Lay a foundation for trust and vulnerability
One of the most important links on that “Where to Start” document is the Employee Expectations doc. Here, I pasted the mission of the organization, my personal mission as a manager, the job description and an outline of what I hope they will accomplish in the first month, three months and six months.
And then, there’s the How I Like to be Supervised doc. I modeled this after a form that a friend in the world of academia shared that has prompts that can cut straight through the pleasantries and cut straight to the nitty-gritty of being colleagues.
Some of the prompts:
- I expect that this role will affect my life goals in this way …
- My top three priorities in life are …
- What do you usually do when you need help? What do you usually do when you’re angry or stressed?
- The best way to approach me with a problem is …

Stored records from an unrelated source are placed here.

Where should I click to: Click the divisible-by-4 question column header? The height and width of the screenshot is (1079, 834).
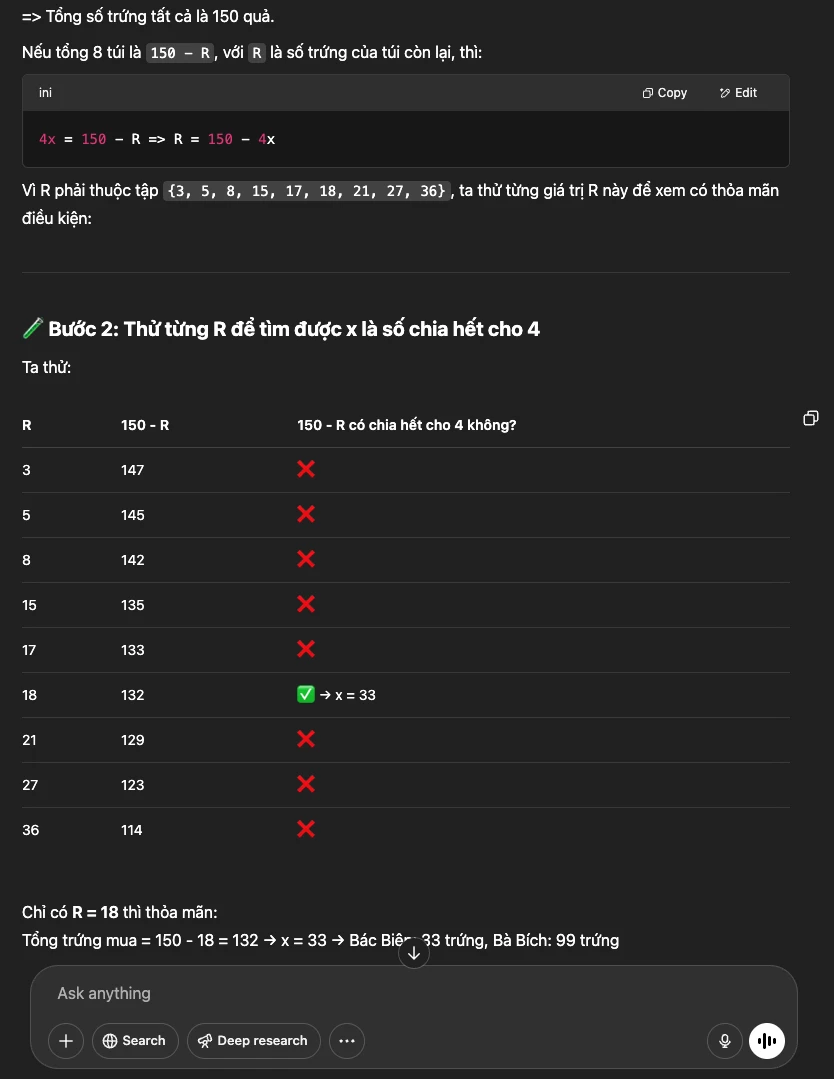[406, 425]
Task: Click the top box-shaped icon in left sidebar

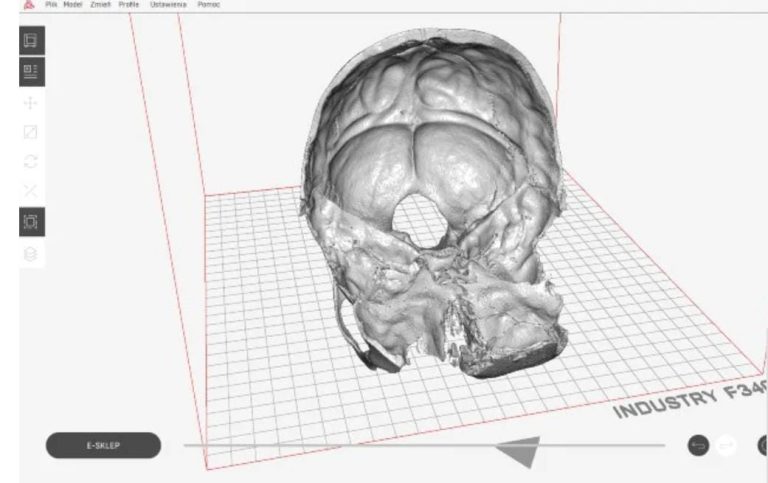Action: [x=30, y=41]
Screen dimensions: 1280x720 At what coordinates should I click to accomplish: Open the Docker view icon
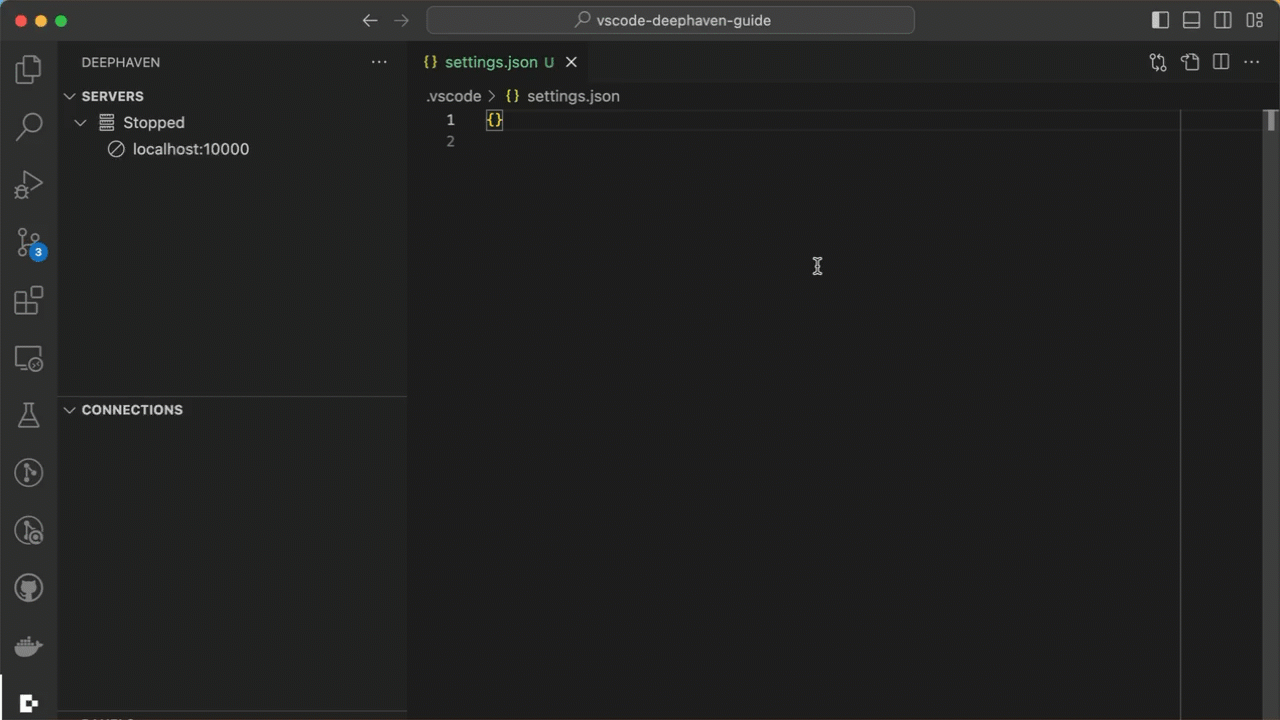(29, 647)
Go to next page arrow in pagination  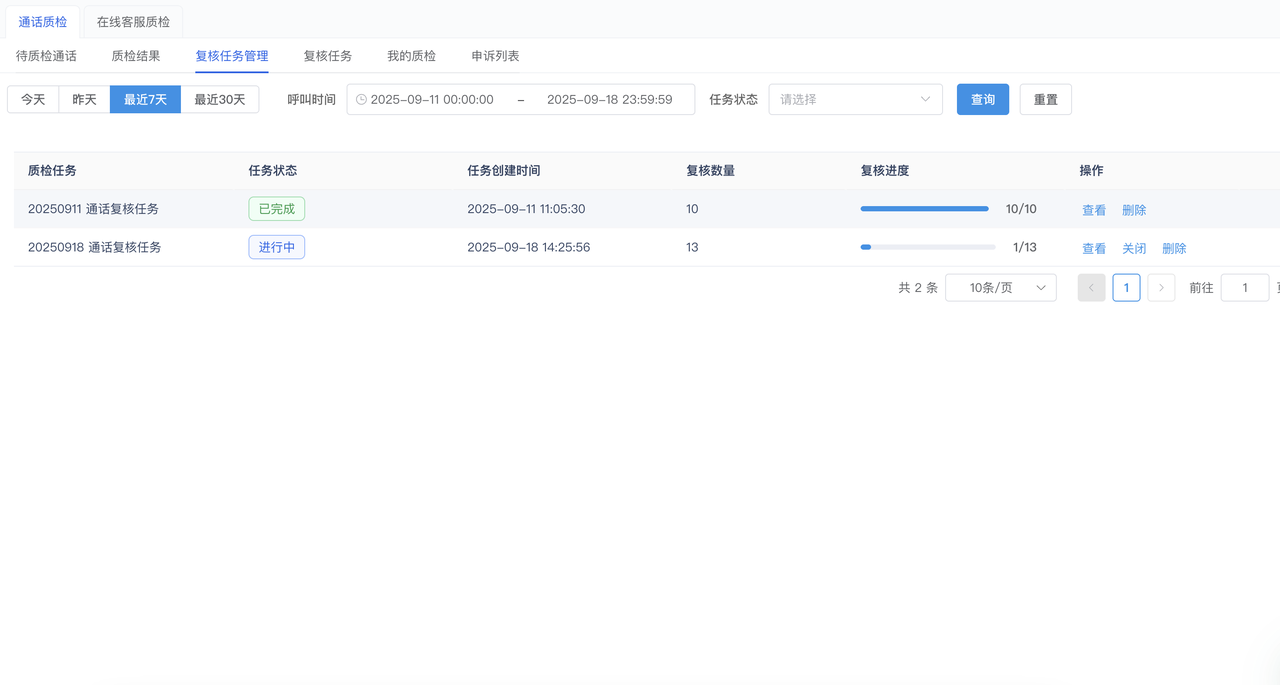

- I like to communicate via (rank 1-4): phone call, Slack, email, text
I had my employees fill this out on day one, and we discussed it over Zoom on day two. Allot at least 90 minutes for this conversation and turn off your notifications. Is it kind of intense? Yes. It also shows them that you care about their humanity and want to understand how to manage and support them as an individual. It’s also made it easier to give feedback and to check in as things progress.
It’s especially important to ask the question about future life goals. While no one wants to think about an employee’s next job on the first day of the job, I believe it’s best to know what they want and see how you can help them get there. What skills do they want to learn? What do they expect from you? It’s best to know from the beginning.
End of Week One
Give them a buddy
By the end of week one, make sure they have a buddy. Someone who is not you and ideally slightly outside of their direct workflow to whom they can direct any “dumb questions” in those beginning stages.
Pave the way for bonding
One of the proudest moments in my first six months as a manager is when someone described a Zoom social I had as “pretty fun.” I’ll take it! Zoom is hella awkward. But there are some things that you can do to make it less so when bringing in a new team member. At the end of the first week, I scheduled a meet-and-greet — only 30 minutes, around lunchtime — to introduce the newbie. It’s important to have an activity planned so it’s not so awkward being in the spotlight.

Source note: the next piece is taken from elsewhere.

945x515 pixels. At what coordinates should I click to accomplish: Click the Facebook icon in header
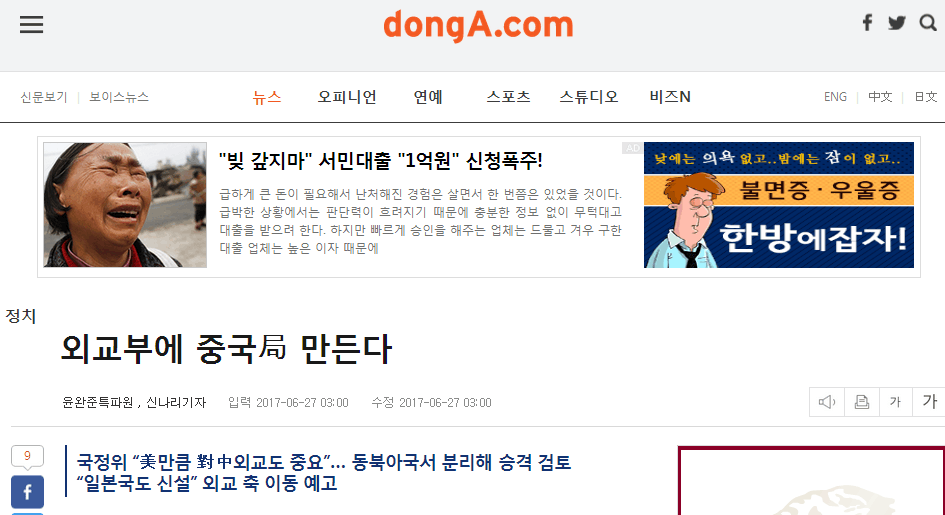click(867, 23)
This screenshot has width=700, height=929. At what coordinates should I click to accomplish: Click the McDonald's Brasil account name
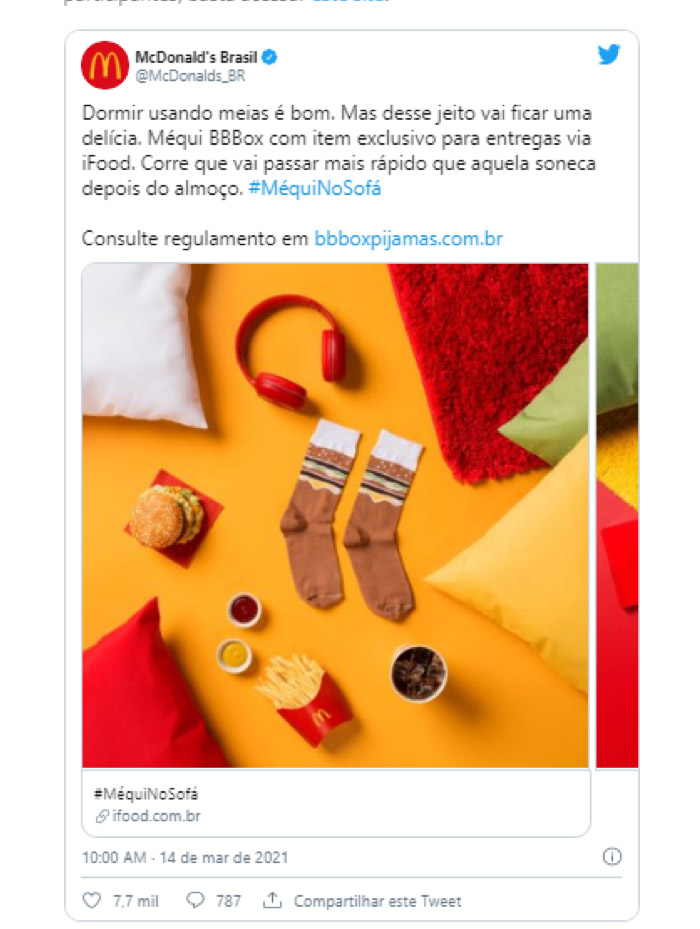[x=196, y=57]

- Play music at the top of social meetings. I somehow always default to Trombone Shorty and it makes everyone happy. (You can share your audio without sharing your screen for optimal sound.)
- Use the game-based learning platform Kahoot (something I learned about from my tween nephew) to make a trivia game. Entice people to attend the Zoom party by offering a prize for the winner of said trivia game.
- Provide structured icebreakers. Two truths and a lie is a fun way to introduce new people! I also like “new pandemic hobbies” or “favorite meal to cook” as prompts.
I’ll never forget when one of the reporters Slacked me on her very first day and said, “Thank you for all the thought you’ve put into the Onboarding process! I’ve never had something so helpful and thorough for getting started in a new position.”
It’s a Slack message I will treasure forever. I’ve learned that what I did for her and the others was unusual, but it shouldn’t be.
Priska Neely is managing editor of the Gulf States Newsroom, a collaboration among WWNO in New Orleans; Mississippi Public Broadcasting; WBHM in Birmingham, Ala.; and NPR.